Prof. Dr. Abzhanov Hangeldy seminerinde ana hatlarıyla tarih yazımı, tarihin değişmesine neden olabilecek sebepler ve Kazak tarihinde iz bırakmış önemli şahsiyetler hakkında çeşitli bilgiler sundu. Tarih yazımında akademik çalışmanın ve kullanılan metodolojinin gerçeğe giden yolda oldukça önemli olduğunu ifade etti. Tarihin akışını etkileyen unsurlar arasında devrimlerin belli bir etkisinin olduğunu lakin tarihin değişmesinde asıl önemli rol oynayan faktörlerden birisi olarak yaşanan olaylara gösterilen etki ve tepki durumunu gösterdi. Ayrıca, tarihi değiştiren unsurlar arasında 3 nedenden bahsederek viagra pas cher bunların sırasıyla toprak, dil ve yönetim olduğunu dile getirdi.

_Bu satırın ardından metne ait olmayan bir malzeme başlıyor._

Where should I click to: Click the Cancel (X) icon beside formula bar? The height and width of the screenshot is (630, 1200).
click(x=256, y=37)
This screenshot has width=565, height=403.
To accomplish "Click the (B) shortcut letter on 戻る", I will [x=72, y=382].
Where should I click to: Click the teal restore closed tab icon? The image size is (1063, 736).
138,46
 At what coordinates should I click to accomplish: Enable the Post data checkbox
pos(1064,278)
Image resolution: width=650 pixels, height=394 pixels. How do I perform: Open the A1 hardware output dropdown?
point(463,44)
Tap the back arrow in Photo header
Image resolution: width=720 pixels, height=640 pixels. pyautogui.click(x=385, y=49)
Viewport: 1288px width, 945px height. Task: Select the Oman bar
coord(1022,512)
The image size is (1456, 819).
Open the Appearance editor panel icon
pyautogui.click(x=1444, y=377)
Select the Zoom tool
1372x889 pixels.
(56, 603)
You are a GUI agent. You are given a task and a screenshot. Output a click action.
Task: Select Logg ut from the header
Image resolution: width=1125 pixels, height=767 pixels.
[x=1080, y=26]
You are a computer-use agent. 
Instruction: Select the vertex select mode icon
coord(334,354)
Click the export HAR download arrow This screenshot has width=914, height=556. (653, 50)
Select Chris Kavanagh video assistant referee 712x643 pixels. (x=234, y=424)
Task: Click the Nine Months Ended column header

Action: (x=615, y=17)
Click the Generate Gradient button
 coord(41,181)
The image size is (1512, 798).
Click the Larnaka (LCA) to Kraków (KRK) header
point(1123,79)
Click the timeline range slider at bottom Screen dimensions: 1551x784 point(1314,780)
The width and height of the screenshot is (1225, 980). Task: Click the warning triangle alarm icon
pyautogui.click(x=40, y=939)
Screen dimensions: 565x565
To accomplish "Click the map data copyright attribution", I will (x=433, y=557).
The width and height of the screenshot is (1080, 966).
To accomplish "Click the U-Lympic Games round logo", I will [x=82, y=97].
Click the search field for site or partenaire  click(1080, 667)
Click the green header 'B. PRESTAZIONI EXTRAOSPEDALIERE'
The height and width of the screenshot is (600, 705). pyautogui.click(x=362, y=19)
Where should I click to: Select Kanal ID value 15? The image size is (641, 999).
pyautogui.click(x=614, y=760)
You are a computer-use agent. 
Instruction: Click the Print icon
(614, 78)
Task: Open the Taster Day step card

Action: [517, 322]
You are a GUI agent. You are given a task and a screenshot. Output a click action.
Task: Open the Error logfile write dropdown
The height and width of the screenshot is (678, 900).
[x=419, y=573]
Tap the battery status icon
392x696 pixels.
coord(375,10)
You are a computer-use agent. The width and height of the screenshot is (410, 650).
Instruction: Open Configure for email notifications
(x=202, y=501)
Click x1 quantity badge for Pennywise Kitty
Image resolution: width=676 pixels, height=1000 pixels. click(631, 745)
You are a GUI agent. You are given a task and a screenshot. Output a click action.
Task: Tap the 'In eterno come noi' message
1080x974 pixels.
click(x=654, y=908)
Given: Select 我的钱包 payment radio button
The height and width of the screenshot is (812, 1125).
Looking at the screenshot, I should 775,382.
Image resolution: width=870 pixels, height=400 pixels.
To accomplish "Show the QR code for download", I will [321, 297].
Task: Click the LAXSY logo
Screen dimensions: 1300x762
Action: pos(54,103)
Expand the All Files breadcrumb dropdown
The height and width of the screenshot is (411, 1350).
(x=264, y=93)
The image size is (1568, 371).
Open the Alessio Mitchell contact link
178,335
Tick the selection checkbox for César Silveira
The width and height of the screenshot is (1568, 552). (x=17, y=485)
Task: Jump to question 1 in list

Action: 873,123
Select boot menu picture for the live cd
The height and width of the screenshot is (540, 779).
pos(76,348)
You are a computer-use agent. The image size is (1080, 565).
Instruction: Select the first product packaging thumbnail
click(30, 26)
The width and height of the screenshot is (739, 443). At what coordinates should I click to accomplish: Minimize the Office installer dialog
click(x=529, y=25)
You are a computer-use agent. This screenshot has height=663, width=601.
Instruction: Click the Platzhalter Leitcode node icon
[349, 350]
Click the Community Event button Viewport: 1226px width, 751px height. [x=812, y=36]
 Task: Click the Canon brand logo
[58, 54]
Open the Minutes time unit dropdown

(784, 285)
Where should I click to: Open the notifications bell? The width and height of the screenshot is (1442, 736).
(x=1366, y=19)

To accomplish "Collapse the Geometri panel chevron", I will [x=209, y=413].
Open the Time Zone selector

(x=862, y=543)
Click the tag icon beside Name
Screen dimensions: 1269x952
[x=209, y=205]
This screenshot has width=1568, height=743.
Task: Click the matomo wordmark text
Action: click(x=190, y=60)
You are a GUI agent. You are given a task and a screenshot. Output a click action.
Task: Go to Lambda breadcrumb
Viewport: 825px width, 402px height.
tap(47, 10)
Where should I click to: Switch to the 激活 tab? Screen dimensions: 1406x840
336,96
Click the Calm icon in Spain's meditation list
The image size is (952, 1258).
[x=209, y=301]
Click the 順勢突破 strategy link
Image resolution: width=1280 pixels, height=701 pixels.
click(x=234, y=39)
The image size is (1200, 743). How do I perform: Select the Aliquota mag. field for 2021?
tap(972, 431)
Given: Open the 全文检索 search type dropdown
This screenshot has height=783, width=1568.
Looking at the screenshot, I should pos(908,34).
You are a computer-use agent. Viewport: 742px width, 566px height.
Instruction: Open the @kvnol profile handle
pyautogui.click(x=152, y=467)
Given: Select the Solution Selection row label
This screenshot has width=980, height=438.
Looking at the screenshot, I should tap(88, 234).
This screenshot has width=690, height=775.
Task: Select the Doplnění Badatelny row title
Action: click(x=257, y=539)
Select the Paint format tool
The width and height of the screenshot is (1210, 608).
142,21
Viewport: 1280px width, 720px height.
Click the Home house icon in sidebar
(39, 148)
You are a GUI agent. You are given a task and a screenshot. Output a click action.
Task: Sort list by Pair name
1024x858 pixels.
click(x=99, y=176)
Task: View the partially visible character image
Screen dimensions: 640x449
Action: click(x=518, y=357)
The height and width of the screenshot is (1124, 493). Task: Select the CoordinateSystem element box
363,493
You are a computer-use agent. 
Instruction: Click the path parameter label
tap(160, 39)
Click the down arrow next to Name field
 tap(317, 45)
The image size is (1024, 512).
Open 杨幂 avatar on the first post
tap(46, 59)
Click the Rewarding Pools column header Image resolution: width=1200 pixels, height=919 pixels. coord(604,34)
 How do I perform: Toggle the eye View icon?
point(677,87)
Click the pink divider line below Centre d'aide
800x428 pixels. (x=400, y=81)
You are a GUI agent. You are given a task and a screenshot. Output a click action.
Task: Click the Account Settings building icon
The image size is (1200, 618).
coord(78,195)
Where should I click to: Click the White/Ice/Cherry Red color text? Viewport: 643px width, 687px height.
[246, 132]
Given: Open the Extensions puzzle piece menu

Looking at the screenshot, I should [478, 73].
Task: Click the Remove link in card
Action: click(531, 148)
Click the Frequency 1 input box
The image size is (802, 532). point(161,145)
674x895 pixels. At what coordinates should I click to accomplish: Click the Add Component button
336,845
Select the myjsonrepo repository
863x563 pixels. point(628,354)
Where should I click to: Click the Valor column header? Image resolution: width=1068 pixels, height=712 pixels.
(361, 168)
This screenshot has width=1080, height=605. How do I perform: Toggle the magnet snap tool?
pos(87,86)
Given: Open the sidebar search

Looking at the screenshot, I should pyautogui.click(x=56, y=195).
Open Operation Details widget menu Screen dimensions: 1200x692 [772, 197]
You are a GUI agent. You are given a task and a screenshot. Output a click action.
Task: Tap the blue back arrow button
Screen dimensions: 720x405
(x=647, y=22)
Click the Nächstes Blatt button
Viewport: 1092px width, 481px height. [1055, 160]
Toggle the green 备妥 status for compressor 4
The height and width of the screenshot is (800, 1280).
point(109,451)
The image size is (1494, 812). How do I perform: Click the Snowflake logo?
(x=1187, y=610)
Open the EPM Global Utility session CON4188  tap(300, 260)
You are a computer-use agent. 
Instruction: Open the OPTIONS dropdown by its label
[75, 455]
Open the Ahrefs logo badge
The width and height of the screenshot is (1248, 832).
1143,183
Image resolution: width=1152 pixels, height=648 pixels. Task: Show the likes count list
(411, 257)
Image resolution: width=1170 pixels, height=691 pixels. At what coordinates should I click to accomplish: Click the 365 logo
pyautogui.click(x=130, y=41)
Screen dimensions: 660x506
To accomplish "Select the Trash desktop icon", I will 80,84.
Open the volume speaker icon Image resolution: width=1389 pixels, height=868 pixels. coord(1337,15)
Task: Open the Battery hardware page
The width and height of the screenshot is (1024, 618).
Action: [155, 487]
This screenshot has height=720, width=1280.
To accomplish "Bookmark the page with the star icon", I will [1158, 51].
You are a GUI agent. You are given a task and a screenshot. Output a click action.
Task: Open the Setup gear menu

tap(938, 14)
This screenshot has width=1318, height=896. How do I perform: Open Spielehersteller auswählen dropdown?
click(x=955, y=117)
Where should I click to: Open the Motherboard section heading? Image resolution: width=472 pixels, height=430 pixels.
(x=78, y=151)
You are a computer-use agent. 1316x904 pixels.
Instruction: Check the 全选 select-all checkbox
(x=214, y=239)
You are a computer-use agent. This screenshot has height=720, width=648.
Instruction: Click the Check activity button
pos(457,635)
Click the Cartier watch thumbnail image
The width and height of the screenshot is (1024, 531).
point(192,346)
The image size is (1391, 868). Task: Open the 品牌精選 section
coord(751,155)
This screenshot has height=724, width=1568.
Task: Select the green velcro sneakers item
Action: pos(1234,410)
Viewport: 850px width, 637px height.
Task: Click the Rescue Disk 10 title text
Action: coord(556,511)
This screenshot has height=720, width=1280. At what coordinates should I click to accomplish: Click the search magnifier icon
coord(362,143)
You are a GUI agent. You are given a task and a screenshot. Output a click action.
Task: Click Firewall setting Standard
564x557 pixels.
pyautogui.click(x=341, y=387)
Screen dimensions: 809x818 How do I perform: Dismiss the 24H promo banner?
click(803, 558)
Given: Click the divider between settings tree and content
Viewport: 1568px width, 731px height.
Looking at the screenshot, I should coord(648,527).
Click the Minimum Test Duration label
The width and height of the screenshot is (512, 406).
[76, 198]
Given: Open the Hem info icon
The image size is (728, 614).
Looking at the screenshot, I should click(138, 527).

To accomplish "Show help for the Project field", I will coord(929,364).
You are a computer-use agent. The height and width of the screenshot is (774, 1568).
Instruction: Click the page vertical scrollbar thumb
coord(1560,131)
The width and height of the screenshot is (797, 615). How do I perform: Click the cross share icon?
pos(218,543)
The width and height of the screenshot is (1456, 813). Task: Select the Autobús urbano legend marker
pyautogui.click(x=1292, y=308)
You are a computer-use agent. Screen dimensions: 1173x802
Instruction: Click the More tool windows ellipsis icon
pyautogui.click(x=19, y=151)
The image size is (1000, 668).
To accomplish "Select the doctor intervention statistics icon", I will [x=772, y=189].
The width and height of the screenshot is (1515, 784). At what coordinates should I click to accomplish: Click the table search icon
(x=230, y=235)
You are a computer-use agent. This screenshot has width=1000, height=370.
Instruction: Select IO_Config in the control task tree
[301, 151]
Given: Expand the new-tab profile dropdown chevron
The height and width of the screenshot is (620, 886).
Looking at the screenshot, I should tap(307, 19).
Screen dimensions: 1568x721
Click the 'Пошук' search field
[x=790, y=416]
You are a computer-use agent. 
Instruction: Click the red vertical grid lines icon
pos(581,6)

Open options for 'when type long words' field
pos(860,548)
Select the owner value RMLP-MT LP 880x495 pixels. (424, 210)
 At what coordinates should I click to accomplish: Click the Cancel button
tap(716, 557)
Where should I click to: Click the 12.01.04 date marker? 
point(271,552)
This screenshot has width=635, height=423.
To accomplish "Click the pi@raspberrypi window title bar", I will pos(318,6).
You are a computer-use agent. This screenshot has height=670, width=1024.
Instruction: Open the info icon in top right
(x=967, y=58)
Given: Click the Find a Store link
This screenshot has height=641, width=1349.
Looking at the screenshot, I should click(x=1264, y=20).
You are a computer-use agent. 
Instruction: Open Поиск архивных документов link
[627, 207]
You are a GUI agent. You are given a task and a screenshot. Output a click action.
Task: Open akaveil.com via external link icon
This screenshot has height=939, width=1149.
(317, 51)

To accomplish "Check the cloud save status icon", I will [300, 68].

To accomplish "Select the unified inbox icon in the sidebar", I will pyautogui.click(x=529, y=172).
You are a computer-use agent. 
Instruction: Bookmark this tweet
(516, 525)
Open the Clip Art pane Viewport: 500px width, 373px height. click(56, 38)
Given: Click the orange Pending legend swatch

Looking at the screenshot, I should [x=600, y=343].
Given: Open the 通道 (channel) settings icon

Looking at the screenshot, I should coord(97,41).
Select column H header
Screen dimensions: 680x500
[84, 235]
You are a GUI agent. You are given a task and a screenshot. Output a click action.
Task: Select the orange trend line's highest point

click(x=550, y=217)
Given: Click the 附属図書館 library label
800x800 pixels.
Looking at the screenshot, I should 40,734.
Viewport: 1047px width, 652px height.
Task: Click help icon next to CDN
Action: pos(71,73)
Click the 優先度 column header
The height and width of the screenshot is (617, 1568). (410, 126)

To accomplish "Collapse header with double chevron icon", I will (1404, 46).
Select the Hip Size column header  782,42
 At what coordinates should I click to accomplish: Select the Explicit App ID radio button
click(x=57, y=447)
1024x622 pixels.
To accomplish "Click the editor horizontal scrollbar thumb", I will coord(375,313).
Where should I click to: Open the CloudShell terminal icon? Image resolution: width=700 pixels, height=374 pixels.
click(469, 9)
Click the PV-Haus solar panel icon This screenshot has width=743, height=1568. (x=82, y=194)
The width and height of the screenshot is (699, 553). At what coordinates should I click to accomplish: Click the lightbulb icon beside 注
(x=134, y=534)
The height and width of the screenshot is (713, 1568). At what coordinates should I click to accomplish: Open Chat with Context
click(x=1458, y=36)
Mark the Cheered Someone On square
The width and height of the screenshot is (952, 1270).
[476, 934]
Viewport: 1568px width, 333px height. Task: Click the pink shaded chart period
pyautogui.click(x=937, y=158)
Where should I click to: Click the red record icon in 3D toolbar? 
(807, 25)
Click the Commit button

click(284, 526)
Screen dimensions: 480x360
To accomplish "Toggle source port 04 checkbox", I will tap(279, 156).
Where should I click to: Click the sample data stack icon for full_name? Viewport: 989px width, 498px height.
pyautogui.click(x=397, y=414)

Toprağın, üzerinde yaşayanların vatanı olması nedeniyle değer verilen bir unsur olduğunu ve Kazakların ezelden beri yaşadıkları toprakları korumaya özel önem verdiklerini ifade etti. Bu noktada toprağın o halkın maddi tarihi mirası olduğunu vurgulayarak vatansız kalan milletlerin kendi tarihlerine sahip çıkmada zorlandıkları yönünde görüşlerini bildirdi. Seminerin devamında toprak milletler için maddi miras ise dil bilimi de onların manevi mirasıdır sözleriyle dilin halklar için önemine dikkat çekti. Kazaklar’ın kendi kültürlerini, geleneklerini ve edebi mirasını nesilden nesle aktarabilmesinde kitaplardan çok önce kendi dilinde konuşarak bu işlevi gerçekleştirdiklerini ifade etti. Bu yüzden dilin o milletin kültür, edebiyat, gelenek, felsefe ve diğer birçok konudaki ortak tarihsel öneme sahip manevi bir mirası olduğunu ve kendi dillerini unutanların tarihlerini de unutmaya yüz tuttuklarının altını çizdi.
Bu anlayışa sahip olan Kazaklar’ın tarih boyunca türlü zorluklardan geçerek kendi kimliklerini koruyabilmelerini dillerine sahip çıkmaları sayesinde başarabildiklerini belirtti. Bu noktada Kazak dilinin zenginliğini ifade etmek için 100 ciltlik atasözleri eserinin çıkarıldığını dile getirdi. Kazakça’nın özeliklerine de değinerek deve kelimesinin yaklaşık 50’ye yakın eş anlamlı kelime bulunduğunu bunun da Kazak halkının göçebe kültürünün bir mirası olduğunu ifade etti. Yönetim ve karar vericilerin aldıkları veya almadıkları kararların tarihin akışının değişmesinde önemli bir rol oynadığını belirterek Sovyetler Birliği döneminde bazı Kazak yöneticilerin kendi halklarının çıkarlarını gözeterek aldıkları kararların tarihte iz bırakarak günümüz bağımsız Kazakistan için olumlu sonuçlar verdiğini görmekte olduğumuzu belirtti. Bu üç unsurun tarihin akışına etki ettiğini ve bu değişimlerinde dikkatlice akademik metotlar aracılığı ile incelenmesi gerektiğini bildirdi.
Seminerin sonunda katılımcılar tarih yazımı, dil ve diğer ilgili konular hakkında görüş alışverişinde bulundular.